# INSTRUCTIONS TO FOLLOW
Counting task for the entries below: give the number of lines that contain the word "will", with no other text.

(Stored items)
========

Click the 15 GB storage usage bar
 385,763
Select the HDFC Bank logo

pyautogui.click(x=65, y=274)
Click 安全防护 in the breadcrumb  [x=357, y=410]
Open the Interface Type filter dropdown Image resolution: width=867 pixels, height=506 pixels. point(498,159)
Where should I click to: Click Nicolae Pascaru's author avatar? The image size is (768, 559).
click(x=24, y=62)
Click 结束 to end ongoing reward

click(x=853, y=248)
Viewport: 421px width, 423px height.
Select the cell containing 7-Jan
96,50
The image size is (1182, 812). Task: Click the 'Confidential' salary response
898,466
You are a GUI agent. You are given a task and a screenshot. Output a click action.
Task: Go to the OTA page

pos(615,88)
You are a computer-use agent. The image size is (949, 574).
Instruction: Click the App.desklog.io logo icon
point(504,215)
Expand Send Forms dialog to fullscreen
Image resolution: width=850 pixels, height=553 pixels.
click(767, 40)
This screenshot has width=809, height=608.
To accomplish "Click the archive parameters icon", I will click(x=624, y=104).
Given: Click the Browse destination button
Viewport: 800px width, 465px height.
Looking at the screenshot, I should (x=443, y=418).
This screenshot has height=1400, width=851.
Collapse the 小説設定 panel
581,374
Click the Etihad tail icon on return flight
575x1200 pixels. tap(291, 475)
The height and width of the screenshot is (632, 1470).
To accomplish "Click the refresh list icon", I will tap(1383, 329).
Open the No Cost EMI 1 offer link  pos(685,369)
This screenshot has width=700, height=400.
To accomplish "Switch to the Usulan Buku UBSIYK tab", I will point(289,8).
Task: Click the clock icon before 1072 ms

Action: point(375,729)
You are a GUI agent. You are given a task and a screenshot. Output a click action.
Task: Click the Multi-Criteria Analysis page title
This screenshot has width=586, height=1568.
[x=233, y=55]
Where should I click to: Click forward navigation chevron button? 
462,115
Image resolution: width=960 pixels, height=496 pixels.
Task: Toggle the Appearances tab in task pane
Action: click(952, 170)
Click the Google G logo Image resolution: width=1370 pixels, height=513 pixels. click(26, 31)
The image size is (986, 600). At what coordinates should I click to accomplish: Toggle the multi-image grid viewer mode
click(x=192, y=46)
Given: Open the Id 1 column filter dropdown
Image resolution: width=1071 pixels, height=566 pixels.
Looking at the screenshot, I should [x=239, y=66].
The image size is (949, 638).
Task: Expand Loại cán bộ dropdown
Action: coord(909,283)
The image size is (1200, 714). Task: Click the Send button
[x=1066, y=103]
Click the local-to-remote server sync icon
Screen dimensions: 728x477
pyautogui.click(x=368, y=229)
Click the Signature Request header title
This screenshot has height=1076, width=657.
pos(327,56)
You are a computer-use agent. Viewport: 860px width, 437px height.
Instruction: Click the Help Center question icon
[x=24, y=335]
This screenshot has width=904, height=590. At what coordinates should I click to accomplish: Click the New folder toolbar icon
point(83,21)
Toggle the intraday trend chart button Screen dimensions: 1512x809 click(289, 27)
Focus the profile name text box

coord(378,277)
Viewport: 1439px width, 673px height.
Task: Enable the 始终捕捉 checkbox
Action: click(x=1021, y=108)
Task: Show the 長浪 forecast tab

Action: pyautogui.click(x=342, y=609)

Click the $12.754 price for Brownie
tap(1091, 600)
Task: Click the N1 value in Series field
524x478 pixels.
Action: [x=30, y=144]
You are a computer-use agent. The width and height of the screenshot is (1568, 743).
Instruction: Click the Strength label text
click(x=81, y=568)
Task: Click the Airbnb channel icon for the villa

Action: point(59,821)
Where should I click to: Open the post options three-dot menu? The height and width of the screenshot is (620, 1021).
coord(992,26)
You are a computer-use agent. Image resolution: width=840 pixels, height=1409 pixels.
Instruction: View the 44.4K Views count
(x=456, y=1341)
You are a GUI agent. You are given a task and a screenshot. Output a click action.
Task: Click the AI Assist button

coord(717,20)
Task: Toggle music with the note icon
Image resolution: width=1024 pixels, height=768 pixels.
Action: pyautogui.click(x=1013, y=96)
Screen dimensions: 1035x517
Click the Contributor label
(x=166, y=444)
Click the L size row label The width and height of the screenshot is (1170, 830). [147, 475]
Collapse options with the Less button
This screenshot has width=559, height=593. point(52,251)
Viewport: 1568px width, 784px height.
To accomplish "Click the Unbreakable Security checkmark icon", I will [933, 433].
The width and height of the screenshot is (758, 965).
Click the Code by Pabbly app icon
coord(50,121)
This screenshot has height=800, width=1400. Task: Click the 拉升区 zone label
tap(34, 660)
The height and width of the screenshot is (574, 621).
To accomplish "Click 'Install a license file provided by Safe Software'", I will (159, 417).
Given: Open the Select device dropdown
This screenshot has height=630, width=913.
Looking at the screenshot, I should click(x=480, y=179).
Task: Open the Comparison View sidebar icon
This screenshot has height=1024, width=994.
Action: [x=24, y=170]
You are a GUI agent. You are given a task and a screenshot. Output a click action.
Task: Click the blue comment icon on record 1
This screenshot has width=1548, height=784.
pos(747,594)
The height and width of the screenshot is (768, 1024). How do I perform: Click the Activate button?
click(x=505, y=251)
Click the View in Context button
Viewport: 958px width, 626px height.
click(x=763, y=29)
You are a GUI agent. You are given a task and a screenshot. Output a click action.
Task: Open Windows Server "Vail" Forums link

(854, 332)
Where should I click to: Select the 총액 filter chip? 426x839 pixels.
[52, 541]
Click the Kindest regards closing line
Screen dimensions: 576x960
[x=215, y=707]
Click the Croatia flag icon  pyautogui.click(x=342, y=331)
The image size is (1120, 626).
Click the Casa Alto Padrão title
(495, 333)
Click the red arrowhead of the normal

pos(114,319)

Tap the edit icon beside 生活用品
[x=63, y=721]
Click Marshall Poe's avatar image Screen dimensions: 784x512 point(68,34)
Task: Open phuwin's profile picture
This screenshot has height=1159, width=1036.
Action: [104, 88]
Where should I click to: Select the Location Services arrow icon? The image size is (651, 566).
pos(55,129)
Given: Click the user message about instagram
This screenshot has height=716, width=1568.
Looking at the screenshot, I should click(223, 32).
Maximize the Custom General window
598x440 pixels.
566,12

========

# TASK OUTPUT
5